**EXERCISE BRIEF**
Write out the rows again, from the line containing "Cancel with the 취소 button" through the end of the rows, with "button" replaced by "control" and nothing else changed.

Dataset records
----------

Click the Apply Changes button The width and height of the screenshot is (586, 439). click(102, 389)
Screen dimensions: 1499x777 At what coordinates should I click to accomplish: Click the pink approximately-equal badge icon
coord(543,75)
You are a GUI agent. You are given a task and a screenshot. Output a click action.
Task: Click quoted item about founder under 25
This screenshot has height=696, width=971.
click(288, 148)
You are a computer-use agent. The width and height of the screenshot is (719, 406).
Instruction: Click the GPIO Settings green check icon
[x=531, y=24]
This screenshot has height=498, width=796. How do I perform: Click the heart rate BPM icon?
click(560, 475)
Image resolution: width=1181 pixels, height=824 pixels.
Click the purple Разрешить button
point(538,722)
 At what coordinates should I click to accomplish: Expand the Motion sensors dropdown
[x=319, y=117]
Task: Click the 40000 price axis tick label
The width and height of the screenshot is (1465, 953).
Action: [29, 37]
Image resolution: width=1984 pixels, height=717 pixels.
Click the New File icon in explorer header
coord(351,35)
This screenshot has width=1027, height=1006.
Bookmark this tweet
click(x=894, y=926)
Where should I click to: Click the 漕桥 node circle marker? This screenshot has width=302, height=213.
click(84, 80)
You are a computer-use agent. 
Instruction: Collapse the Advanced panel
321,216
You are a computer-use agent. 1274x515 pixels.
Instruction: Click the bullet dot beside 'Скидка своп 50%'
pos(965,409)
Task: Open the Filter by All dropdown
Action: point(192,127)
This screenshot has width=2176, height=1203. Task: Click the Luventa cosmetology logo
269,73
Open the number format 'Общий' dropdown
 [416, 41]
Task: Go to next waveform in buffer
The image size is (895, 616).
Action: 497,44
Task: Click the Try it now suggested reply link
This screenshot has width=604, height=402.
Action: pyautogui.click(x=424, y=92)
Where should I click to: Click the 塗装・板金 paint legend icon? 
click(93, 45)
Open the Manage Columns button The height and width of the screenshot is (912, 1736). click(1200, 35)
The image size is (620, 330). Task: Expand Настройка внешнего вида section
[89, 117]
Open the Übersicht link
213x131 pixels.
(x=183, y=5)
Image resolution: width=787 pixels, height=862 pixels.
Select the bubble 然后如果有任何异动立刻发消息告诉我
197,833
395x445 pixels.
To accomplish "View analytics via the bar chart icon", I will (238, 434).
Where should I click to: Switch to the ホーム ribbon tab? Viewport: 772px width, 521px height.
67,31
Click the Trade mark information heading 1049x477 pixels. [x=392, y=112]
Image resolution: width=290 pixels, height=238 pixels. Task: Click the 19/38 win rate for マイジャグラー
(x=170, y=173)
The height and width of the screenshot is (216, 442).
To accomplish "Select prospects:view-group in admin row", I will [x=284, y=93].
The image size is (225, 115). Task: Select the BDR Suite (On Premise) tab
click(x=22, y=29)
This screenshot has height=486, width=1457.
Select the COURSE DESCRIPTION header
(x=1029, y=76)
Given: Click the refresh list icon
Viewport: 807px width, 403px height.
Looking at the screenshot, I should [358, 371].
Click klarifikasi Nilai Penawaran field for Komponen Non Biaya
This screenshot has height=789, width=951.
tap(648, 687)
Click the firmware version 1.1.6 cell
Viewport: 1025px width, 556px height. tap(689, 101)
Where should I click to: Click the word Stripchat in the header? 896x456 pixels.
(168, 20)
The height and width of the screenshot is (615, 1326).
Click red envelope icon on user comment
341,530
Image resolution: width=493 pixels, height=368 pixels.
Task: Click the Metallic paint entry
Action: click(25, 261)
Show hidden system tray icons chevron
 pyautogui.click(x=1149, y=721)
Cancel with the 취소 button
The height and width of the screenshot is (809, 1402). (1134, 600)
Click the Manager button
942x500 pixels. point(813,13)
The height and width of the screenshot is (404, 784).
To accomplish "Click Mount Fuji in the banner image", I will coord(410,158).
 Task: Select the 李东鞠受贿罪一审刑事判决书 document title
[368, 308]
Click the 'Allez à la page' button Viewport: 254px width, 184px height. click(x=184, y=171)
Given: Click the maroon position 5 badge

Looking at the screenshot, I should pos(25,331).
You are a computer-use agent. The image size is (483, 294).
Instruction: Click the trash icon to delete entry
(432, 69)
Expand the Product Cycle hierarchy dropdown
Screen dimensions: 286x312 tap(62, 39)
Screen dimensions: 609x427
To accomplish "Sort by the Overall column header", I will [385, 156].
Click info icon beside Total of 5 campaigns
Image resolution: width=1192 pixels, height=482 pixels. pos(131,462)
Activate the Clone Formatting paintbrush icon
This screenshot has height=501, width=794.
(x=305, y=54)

----------

**ANSWER IN FULL**
Cancel with the 취소 control
The height and width of the screenshot is (809, 1402). (1134, 600)
Click the Manager control
942x500 pixels. point(813,13)
The height and width of the screenshot is (404, 784).
To accomplish "Click Mount Fuji in the banner image", I will coord(410,158).
 Task: Select the 李东鞠受贿罪一审刑事判决书 document title
[368, 308]
Click the 'Allez à la page' control Viewport: 254px width, 184px height. click(x=184, y=171)
Given: Click the maroon position 5 badge

Looking at the screenshot, I should pos(25,331).
You are a computer-use agent. The image size is (483, 294).
Instruction: Click the trash icon to delete entry
(432, 69)
Expand the Product Cycle hierarchy dropdown
Screen dimensions: 286x312 tap(62, 39)
Screen dimensions: 609x427
To accomplish "Sort by the Overall column header", I will [385, 156].
Click info icon beside Total of 5 campaigns
Image resolution: width=1192 pixels, height=482 pixels. pos(131,462)
Activate the Clone Formatting paintbrush icon
This screenshot has height=501, width=794.
(x=305, y=54)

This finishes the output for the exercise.